=== PROVIDED RECORDS ===

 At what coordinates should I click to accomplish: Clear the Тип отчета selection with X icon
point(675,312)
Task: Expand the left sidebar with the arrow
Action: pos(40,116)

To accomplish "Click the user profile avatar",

===
=== PROVIDED RECORDS ===

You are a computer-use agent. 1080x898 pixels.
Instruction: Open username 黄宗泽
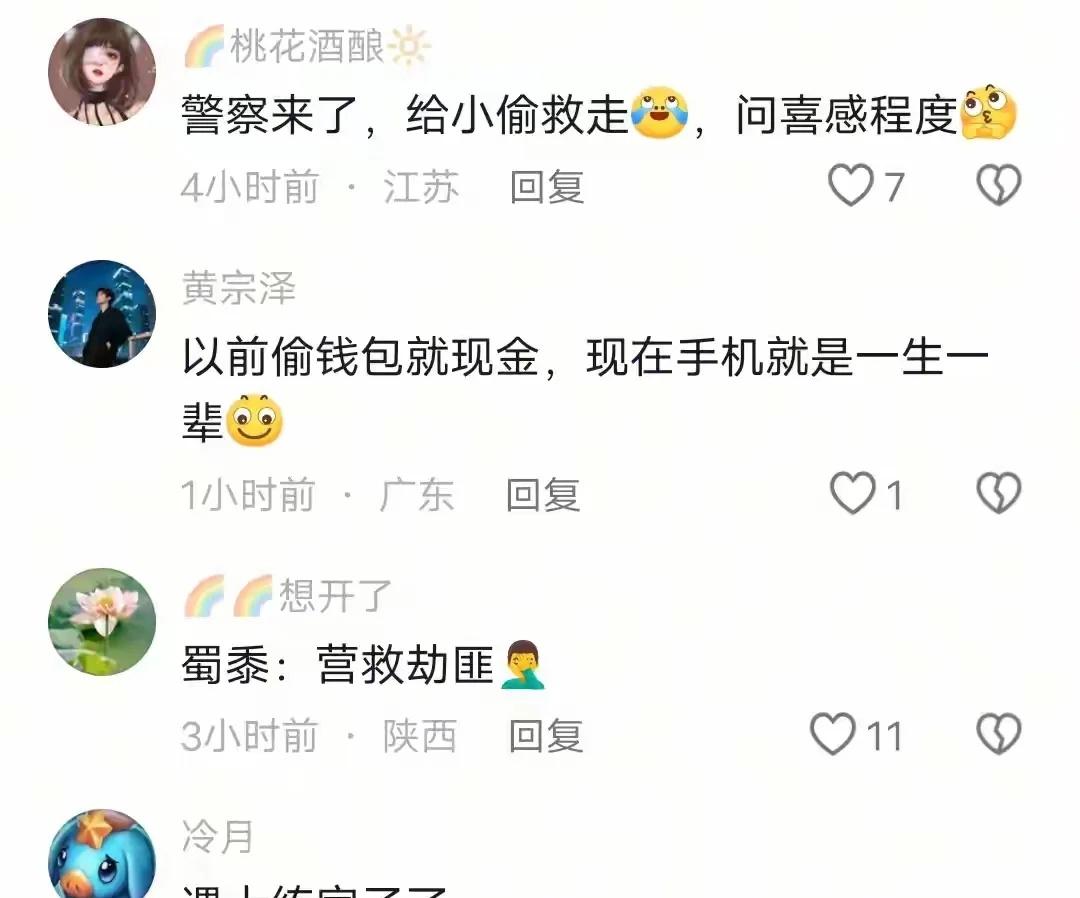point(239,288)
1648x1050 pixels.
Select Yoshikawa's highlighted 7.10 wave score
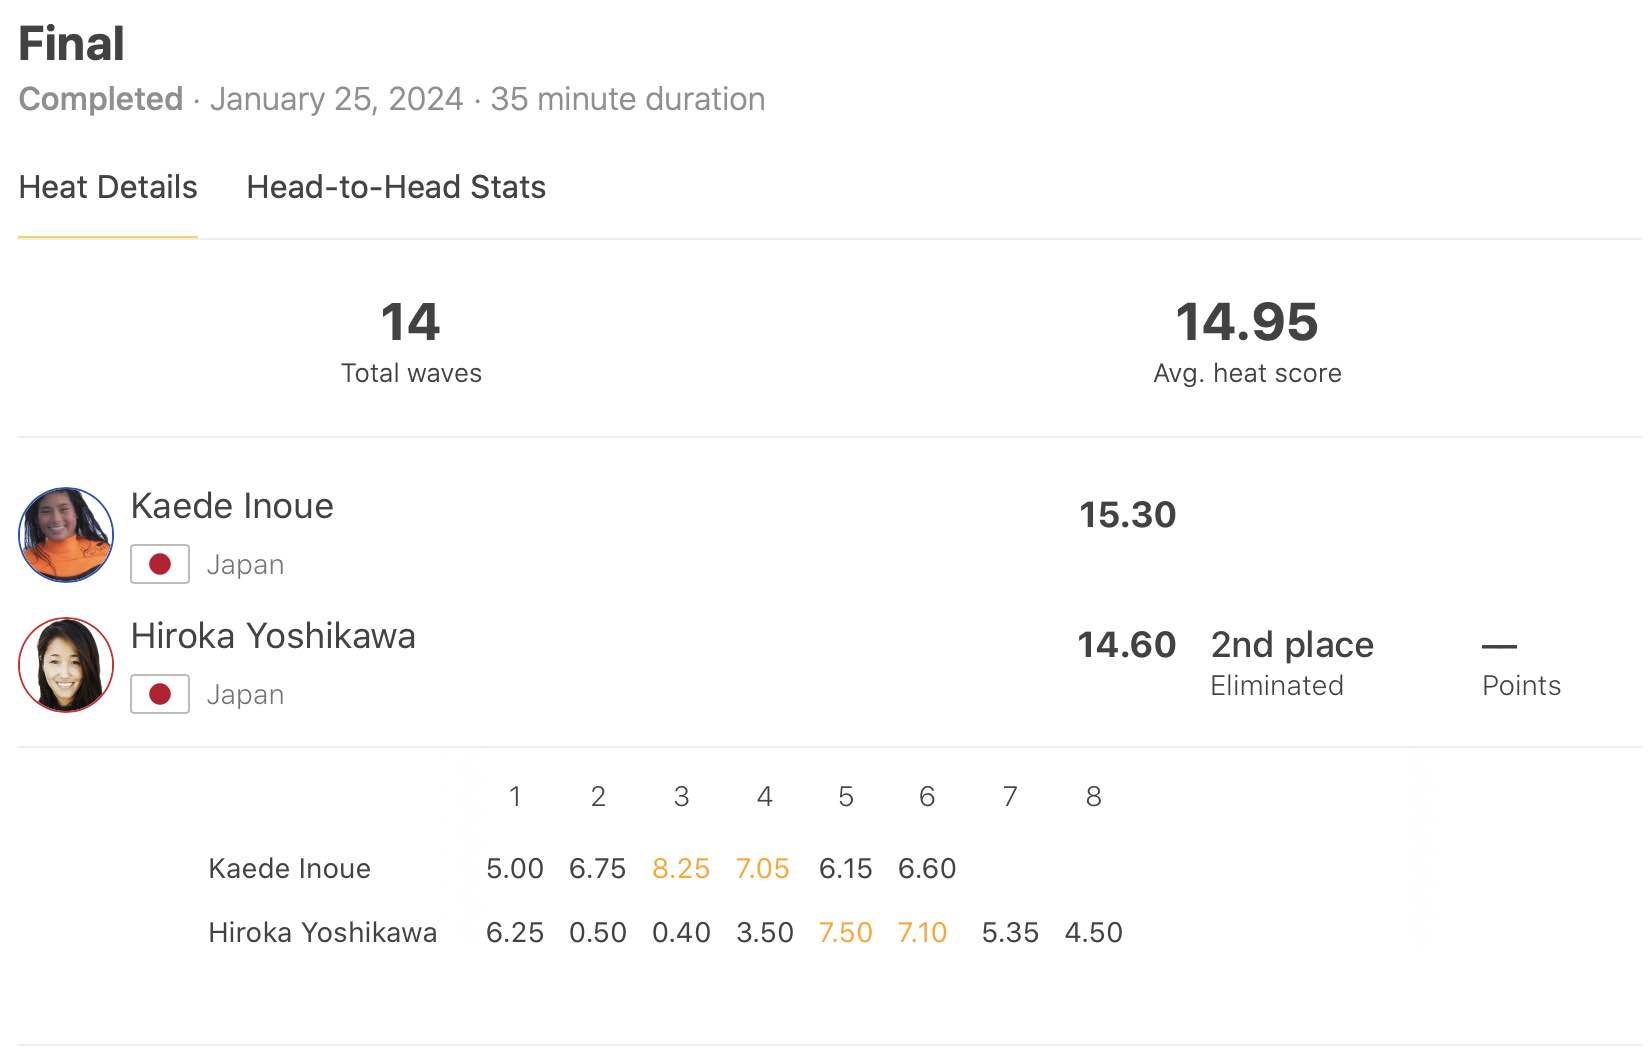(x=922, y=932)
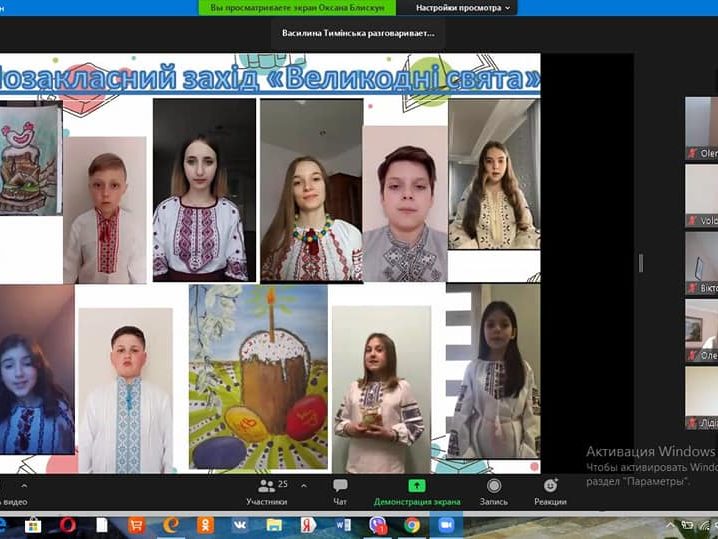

===

▶ [WHAT IS EXPECTED]: Return each line of the material in which the string "pixels" can be found.

▶ [EXERCISE RESULT]:
You are a computer-use agent. 1080x898 pixels.
1648x1050 pixels.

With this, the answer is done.